Here we present a highly comprehensive multi-tissue transcriptome assembly for one of the least studied freshwater mussels in Europe, U. elongatulus. In addition, we provide a well-annotated panel of tissue-specific relative gene expression profiles, using the individual sequencing outputs of the eight functionally representative tissues, i.e., adductor muscle, foot, gill, gonad, gut, hepatopancreas, mantle and palps. Altogether, these resources will provide a key tool to explore and decipher many biological and ecological aspects of this freshwater mussel species, which in turn will help to understand its vulnerability to current and future threats and shed light on the evolutionary patterns of European freshwater mussels.

Methods

Animal sampling

One individual of U. elongatulus was collected from Lake Maggiore in Italy (Table 1) and transported alive to the laboratory, where the tissues (i.e., adductor muscle, foot, gill, gonad, gut, hepatopancreas, mantle and palps) were immediately dissected, flash frozen and stored at −80 °C, at the CIIMAR tissue and mussels collection under voucher code BIV10776. The shell was also deposited at CIIMAR under the same voucher code.
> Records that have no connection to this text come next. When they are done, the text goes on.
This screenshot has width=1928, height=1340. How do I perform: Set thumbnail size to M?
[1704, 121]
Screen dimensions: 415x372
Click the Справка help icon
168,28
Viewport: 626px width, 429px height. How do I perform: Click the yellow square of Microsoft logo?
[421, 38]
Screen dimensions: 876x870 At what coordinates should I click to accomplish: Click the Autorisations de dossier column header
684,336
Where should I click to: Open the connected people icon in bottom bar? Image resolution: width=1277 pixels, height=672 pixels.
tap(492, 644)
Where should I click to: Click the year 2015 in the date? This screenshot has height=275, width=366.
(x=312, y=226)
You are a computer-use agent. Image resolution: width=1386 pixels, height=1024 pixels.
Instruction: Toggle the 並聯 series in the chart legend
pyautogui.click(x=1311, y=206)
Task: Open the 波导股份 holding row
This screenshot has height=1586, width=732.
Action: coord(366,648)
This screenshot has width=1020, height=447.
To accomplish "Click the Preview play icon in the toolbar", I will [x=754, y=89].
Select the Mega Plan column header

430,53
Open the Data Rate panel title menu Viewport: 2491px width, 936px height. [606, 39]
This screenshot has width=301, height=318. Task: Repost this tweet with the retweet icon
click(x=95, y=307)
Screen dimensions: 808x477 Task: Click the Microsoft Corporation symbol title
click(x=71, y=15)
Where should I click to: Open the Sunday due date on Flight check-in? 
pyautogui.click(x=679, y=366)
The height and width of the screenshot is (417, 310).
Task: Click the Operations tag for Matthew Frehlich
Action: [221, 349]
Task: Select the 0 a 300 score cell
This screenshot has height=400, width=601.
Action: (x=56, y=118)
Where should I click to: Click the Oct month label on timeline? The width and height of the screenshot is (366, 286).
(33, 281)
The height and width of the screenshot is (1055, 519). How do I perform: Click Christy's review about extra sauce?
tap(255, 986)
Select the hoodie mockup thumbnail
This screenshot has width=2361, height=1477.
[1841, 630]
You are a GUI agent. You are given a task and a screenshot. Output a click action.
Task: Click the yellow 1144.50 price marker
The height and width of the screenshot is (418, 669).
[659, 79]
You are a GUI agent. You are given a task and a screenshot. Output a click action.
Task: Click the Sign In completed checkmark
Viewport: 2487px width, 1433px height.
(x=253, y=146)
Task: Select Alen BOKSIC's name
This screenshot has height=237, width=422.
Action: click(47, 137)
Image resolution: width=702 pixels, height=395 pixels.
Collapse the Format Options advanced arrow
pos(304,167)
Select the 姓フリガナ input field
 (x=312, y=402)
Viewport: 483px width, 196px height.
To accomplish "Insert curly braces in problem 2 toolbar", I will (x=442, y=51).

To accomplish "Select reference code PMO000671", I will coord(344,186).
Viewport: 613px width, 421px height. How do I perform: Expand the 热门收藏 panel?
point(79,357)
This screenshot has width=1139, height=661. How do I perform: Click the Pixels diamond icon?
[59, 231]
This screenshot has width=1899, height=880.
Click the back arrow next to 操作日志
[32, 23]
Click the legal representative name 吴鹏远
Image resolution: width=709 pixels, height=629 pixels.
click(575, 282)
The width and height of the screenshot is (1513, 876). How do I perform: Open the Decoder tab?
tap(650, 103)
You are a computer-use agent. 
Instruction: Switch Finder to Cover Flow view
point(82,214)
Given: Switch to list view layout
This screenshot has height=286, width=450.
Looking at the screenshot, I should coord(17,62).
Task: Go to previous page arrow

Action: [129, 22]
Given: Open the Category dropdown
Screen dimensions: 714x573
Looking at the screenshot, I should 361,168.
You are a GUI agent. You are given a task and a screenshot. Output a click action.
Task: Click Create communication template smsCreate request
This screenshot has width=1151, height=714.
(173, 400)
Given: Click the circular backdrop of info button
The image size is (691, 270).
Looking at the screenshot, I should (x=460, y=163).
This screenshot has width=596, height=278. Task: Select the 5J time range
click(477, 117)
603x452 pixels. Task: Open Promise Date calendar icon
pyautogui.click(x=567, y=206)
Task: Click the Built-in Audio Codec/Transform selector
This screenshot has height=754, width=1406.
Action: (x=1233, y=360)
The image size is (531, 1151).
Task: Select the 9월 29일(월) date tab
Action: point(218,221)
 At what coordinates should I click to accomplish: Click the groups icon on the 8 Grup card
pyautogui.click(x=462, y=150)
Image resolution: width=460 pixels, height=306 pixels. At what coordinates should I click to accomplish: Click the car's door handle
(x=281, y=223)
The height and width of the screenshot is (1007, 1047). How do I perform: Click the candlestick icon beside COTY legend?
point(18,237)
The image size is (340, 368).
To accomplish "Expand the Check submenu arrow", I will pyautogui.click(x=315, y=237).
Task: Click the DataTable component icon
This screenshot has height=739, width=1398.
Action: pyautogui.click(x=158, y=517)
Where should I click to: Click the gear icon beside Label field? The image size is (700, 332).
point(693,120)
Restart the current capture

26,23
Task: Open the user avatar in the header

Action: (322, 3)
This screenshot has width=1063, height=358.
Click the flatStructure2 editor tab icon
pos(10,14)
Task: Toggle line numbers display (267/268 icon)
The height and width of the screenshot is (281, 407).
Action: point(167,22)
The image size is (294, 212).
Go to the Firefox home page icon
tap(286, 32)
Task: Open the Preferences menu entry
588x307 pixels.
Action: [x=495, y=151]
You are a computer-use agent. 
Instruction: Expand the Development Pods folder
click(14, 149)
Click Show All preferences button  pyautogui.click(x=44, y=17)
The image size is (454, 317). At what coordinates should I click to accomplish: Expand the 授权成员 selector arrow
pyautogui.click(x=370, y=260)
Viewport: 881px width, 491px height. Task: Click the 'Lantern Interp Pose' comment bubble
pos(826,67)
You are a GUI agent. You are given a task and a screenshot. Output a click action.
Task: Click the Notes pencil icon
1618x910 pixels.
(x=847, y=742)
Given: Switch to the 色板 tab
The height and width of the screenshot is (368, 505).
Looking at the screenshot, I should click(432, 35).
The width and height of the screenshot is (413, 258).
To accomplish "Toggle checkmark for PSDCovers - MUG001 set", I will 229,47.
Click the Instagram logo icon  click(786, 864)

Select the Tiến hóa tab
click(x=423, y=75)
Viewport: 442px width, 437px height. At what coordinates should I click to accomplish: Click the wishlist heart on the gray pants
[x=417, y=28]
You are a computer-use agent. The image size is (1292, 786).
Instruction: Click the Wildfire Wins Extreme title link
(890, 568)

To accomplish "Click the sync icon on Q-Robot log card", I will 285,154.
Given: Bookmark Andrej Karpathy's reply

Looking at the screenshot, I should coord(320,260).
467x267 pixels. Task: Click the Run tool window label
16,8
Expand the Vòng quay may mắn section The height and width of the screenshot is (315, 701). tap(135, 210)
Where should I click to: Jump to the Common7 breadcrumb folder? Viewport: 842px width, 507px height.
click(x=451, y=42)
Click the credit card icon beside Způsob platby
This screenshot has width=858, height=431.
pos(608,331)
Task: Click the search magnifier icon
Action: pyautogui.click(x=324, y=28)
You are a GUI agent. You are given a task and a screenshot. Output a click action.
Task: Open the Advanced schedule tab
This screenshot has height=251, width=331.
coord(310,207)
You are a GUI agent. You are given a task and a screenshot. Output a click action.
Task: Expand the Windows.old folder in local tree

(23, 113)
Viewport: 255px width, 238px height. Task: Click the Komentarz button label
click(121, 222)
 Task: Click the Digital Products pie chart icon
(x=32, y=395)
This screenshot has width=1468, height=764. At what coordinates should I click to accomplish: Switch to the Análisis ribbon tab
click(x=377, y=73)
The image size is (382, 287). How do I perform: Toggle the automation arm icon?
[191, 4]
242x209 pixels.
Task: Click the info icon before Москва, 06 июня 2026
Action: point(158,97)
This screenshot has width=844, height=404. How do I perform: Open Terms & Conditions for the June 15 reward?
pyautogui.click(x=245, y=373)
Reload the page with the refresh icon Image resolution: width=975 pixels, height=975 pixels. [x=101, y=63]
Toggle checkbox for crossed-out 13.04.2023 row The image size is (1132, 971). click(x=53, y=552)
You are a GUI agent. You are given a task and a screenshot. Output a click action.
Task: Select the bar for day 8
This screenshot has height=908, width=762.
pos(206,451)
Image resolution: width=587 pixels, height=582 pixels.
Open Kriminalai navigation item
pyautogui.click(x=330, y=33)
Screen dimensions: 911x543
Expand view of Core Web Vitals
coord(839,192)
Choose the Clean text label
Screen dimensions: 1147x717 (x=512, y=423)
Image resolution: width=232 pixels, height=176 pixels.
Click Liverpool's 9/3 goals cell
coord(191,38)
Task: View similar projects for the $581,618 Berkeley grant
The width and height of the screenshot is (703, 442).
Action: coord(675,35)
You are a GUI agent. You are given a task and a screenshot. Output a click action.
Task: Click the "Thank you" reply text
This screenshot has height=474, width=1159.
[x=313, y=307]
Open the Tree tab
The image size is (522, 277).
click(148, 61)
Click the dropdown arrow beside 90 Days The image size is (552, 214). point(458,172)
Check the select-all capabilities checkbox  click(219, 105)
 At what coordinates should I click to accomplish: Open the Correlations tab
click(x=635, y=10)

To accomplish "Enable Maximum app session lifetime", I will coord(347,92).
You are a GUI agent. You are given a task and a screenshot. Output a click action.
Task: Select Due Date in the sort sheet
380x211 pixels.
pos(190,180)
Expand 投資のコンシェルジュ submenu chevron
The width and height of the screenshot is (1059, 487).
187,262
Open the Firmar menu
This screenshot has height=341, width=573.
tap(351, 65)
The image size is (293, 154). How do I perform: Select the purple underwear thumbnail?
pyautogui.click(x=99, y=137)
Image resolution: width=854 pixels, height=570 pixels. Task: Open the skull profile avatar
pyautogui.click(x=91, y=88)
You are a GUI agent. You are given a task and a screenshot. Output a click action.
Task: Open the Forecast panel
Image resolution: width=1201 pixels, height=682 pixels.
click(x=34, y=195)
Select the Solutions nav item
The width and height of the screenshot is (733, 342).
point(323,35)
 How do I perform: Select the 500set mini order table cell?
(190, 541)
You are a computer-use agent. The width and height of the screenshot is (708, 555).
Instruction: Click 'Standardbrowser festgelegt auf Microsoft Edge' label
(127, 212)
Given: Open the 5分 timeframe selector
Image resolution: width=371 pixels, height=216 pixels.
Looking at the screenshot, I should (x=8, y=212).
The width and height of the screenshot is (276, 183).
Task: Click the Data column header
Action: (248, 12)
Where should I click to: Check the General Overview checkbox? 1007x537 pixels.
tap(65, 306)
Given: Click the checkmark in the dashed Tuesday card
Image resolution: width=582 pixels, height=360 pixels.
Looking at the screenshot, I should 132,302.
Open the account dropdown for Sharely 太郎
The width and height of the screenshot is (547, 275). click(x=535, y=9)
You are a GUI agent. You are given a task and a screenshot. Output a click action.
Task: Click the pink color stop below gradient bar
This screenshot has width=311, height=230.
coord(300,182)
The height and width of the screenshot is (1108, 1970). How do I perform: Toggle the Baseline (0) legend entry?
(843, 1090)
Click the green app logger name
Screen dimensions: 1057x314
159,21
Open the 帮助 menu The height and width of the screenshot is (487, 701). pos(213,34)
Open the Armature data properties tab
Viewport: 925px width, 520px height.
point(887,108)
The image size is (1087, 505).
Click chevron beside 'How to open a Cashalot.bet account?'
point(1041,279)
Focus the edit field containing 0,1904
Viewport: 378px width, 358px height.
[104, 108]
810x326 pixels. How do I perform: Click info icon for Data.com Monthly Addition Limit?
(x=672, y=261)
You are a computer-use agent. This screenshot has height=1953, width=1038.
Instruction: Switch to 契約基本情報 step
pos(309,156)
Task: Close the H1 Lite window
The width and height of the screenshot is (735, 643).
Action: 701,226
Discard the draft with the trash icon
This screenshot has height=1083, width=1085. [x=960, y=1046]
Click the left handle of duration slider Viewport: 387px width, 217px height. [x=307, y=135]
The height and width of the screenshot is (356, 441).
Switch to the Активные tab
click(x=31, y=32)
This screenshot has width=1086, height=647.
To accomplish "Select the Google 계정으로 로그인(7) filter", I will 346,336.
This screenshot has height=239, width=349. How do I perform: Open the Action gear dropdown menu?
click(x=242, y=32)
Table 1 MixS descriptors for the Unio elongatulus specimen.

Full size table

RNA extraction, library construction, and sequencing

Total RNA of each tissue was extracted with the NZY Total RNA Isolation Kit (NZYTech, Lda. - Genes and Enzymes), according to the manufacturer’s guidelines. A DS-11 Series spectrophotometer/fluorometer was used to estimate RNA concentration (ng/μl) and absorbance measurements (OD260/280 ratio values) (adductor muscle 154.88 ng/μl, foot 824.48 ng/μl, gill 742.08 ng/μl, gonad 1234.08 ng/μl, gut 354.08 ng/μl, hepatopancreas 2993.28 ng/μl, mantle 441.28 ng/μl and palps 342.08 ng/μl). RNA extractions from the eight tissues were sent to Macrogen, Inc., where strand-specific libraries were built (insert size of 250–300 bp) and total RNA was sequenced using 150 bp paired-end reads on the Illumina HiSeq. 4000 platform.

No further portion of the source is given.